§ What you are asked to do:
Every line below that includes "computer" counts toward the total. Report that total alone.

#### Data for this task

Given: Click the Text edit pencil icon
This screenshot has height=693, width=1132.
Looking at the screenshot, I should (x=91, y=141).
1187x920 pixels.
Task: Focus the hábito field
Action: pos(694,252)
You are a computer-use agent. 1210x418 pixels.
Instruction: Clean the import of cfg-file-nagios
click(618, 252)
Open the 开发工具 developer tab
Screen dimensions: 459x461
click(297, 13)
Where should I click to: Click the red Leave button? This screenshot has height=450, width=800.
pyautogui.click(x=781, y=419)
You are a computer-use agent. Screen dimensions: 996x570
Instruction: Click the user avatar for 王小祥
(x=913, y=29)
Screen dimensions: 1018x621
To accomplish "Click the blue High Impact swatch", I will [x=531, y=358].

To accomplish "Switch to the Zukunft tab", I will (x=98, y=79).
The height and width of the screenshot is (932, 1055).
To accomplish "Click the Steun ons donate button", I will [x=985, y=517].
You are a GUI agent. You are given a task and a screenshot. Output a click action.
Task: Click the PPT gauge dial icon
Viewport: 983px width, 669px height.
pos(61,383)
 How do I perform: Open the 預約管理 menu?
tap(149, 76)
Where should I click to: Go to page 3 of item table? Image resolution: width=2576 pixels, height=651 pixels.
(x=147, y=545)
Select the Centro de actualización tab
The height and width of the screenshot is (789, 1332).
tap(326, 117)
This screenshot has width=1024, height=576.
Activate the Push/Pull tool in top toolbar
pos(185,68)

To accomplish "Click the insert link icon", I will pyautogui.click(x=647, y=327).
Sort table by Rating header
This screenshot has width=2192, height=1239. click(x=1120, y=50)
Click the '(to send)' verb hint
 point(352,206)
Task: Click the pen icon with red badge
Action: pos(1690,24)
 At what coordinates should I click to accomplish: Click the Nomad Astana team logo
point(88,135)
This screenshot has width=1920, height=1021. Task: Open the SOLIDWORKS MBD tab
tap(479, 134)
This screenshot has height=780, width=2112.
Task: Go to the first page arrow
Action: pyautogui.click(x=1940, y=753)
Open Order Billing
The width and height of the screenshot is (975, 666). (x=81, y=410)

########

§ Written solution:
2